Department of Films and Publications
- Abbreviation: DFP
- Formation: 1971
- Type: Department
- Legal status: Active
- Purpose: Government publicity, media regulation, and cultural preservation
- Headquarters: Dhaka, Bangladesh
- Location: Circuit House Road, Dhaka, Bangladesh;
- Region served: Bangladesh
- Official language: Bengali, English
- Director General (DG): Khaleda Begum
- Parent organization: Ministry of Information and Broadcasting
- Affiliations: Bangladesh Film Archive, Bangladesh Betar
- Website: www.dfp.gov.bd

= Department of Films and Publications =

Media regulation and officials publicity department

The Department of Films and Publications (DFP) (চলচ্চিত্র ও প্রকাশনা অধিদপ্তর) is a government department of Bangladesh, operating under the Ministry of Information and Broadcasting.

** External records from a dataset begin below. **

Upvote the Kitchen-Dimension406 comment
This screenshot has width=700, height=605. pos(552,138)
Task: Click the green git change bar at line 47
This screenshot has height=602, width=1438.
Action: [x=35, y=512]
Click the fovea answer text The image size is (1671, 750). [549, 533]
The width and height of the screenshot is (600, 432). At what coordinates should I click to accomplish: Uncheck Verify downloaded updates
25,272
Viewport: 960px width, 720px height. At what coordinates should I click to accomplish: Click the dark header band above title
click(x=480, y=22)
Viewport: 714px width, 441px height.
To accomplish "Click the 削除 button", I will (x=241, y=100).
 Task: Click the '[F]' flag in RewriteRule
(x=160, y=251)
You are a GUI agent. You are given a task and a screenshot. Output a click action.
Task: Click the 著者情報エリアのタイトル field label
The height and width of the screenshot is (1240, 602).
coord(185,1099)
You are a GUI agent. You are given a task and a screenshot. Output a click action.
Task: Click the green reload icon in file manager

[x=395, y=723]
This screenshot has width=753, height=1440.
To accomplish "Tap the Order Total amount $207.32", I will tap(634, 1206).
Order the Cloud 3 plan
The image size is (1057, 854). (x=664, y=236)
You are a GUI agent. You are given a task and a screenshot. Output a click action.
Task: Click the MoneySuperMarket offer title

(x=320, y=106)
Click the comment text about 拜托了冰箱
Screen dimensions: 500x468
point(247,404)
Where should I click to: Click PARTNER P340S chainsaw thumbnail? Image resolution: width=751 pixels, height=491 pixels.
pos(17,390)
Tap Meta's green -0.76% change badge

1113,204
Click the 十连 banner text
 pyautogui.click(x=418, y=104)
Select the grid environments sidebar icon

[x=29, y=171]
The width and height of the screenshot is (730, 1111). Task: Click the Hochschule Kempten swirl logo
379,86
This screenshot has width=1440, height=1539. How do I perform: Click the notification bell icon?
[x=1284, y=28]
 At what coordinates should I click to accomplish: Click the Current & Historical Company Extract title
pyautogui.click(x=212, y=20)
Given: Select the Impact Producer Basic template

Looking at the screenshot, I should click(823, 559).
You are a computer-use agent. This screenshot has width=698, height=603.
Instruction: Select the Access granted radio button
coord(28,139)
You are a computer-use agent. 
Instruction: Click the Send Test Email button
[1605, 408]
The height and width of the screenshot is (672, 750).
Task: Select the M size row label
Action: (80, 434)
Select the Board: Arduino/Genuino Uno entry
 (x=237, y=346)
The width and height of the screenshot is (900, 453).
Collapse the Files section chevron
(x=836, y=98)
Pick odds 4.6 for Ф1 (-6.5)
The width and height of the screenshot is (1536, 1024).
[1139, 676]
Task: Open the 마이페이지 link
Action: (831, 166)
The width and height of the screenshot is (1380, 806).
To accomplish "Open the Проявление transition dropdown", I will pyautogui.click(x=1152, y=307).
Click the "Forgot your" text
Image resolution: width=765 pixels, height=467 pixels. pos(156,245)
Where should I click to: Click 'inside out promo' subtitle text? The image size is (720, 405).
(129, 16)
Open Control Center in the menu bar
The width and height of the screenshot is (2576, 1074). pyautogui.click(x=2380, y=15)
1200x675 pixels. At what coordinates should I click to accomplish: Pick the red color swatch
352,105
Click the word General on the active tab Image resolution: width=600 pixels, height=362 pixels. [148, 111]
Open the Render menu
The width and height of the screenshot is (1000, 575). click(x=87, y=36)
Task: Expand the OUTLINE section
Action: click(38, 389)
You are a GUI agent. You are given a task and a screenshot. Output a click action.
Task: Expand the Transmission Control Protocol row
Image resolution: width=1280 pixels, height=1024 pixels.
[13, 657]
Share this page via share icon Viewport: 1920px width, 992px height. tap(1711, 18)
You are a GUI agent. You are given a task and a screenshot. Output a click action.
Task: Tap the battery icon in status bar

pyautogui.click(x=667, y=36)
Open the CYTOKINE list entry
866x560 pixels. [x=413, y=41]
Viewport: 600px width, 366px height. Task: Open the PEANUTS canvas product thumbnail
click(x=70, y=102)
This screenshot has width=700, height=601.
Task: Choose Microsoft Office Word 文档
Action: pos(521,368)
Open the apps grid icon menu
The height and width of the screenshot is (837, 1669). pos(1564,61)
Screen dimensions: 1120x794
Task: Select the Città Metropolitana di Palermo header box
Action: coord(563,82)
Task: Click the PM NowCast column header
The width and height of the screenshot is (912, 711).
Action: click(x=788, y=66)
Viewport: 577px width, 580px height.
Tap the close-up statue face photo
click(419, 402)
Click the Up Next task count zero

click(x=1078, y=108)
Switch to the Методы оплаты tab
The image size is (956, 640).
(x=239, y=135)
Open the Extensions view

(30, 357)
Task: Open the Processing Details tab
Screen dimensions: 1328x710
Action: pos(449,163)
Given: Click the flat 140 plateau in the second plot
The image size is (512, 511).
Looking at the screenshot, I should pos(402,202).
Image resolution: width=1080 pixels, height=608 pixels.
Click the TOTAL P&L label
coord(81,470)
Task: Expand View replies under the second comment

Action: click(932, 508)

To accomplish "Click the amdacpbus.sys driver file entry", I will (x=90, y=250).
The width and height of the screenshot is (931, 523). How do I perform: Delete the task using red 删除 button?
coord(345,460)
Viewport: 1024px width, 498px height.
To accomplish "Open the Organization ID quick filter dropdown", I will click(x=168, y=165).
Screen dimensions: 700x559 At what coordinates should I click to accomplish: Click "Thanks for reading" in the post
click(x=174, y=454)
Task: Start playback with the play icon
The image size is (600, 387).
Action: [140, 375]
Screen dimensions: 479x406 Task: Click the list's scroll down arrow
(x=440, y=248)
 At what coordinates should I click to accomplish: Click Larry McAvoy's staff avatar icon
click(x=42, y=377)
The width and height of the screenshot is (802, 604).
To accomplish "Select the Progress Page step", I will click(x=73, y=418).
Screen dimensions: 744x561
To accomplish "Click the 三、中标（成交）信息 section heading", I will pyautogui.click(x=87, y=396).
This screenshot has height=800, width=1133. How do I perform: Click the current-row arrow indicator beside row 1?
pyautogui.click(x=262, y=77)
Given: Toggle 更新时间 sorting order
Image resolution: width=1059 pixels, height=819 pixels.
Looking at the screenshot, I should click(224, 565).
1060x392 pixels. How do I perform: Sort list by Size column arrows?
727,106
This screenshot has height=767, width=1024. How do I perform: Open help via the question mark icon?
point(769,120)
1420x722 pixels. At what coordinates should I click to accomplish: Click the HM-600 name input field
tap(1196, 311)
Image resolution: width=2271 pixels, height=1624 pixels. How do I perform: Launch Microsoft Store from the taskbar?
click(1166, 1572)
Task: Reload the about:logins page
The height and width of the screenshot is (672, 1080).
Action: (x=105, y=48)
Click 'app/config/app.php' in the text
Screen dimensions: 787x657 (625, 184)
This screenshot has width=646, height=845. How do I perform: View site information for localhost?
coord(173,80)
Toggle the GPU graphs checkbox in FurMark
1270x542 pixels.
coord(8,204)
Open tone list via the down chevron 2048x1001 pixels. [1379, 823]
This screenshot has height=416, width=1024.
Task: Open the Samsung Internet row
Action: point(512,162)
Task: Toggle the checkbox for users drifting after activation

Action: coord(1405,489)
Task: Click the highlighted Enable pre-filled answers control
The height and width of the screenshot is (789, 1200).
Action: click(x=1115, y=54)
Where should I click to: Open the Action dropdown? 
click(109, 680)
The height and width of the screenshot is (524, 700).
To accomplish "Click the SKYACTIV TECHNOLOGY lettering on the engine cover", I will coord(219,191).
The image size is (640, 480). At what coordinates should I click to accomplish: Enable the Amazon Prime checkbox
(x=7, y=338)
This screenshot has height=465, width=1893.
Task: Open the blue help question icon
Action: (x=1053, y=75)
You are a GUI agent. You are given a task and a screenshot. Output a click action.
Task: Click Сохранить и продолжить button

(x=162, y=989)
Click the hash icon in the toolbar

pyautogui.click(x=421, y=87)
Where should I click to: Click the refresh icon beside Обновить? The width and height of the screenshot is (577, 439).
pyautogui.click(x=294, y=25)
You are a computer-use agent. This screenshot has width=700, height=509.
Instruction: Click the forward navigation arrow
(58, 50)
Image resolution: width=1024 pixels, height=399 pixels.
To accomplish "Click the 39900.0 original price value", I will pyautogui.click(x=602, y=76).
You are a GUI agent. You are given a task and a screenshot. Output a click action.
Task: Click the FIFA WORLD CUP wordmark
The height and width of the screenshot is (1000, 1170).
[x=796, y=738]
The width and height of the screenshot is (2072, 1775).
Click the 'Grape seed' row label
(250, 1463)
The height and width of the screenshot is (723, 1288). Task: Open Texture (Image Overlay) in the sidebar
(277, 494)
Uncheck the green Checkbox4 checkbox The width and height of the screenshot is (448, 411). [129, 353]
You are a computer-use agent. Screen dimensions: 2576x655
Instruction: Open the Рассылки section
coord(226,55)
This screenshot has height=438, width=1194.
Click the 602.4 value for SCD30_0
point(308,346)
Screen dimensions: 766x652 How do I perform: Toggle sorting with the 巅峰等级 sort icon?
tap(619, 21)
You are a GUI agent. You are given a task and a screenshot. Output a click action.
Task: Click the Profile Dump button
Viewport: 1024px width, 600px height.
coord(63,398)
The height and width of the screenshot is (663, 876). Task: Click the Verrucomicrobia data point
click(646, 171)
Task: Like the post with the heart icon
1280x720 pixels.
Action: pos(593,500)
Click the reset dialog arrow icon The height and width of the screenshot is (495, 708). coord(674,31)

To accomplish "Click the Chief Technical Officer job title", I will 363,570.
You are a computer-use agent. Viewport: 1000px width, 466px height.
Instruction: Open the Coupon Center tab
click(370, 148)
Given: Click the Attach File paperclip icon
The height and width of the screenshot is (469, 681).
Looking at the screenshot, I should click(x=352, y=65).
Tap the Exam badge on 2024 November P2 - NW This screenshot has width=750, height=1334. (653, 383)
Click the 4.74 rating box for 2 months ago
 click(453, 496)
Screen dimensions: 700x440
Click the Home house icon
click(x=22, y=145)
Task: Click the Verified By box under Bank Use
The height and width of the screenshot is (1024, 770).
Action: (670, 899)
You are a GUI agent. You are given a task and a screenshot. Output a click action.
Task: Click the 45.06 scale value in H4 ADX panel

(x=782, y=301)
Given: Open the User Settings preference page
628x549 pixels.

It is a body responsible for government publicity, media regulation, and the preservation and dissemination of national culture and information through film and various publications. The department is currently headed by Director General Khaleda Begum and is headquartered on Circuit House Road in Dhaka, Bangladesh.

==History==
The Department of Films and Publications was established in 1971 by the government of Bangladesh in exile, based in Kolkata during the Bangladesh War of Independence. Its initial role was primarily producing and distributing films and publications to build international support, document the war, and boost the morale of the freedom fighters and the public. Notably, this included works by prominent figures like Zahir Raihan.
Following the independence of Bangladesh, the department's role transitioned from wartime propaganda to serving as the primary regulatory and publicity body for the newly formed nation, overseeing media and cultural documentation.

==Functions and structure==
The DFP is structured into several sections/wings, each responsible for specific aspects of the department's mandate. Its core responsibilities fall into three main areas: Regulation, Publication, and Archiving/Publicity.
Regulatory and Licensing Role
As a government regulatory department, the DFP exercises control over the media landscape through various mechanisms:
- Newspaper and Periodical Registration: It is responsible for the registration and licensing of newspapers, magazines, and other print publications in Bangladesh. This includes granting the initial name clearance for new publications.
- Media Listing and Advertising: The department prepares the official media list and determines the advertising rates for government advertisements placed in various publications, which plays a major role in the financial sustainability of registered media outlets.
- Film Certification (Indirect): While the Bangladesh Film Censor Board handles the censorship of films for public exhibition, the DFP plays a role in the licensing and promotion aspects of the film industry.
Publications and Government Publicity
A significant part of the DFP's mission is to publish and produce work that highlights the history of Bangladesh and the development activities of the government. Key publications and activities include:
- Periodicals: It publishes several regular magazines and journals, such as Sachalchitro Bangladesh (সচিত্র বাংলাদেশ - Pictorial Bangladesh), Nabarun (নবারুণ - The New Sun), and Bangladesh Quarterly (published in English), which focus on national development, culture, and history.
- Ad-Hoc Publications: The DFP frequently publishes special books, brochures, and posters on various national occasions and government achievements.
- Development Communication: The department works closely with other state-run media, like Bangladesh Betar (Bangladesh Radio), to produce and broadcast programs aimed at publicizing government initiatives and pro-development decisions to a wider audience, including through community radios.
Affiliated Institutions and Archiving
The DFP is administratively responsible for the Bangladesh Film Archive (BFA), which serves as the national film archive. The BFA's mission is to collect, preserve, research, and exhibit national and international films and related materials, safeguarding Bangladesh's cinematic heritage.

==Key divisions==
The DFP's internal structure typically includes major wings that manage its daily operations:
- Administration and Publication Wing: Handles the overall administration, human resources, and management of the department's periodical and ad-hoc publishing work.
- Advertisement and Audit Wing: Responsible for setting media advertisement rates, circulating government advertisements, and auditing the circulation figures of registered newspapers and magazines.
- Film Wing: Focuses on the production and distribution of government documentaries, newsreels, and publicity films, as well as overseeing the Bangladesh Film Archive.
- Editorial Sub-Division: Deals with the editing and content creation for the department's publications.
- Registration Wing: Manages the legal processes for the declaration and registration of new newspapers and periodicals under relevant laws, such as the Printing Presses and Publications (Declaration and Registration) Act, 1973.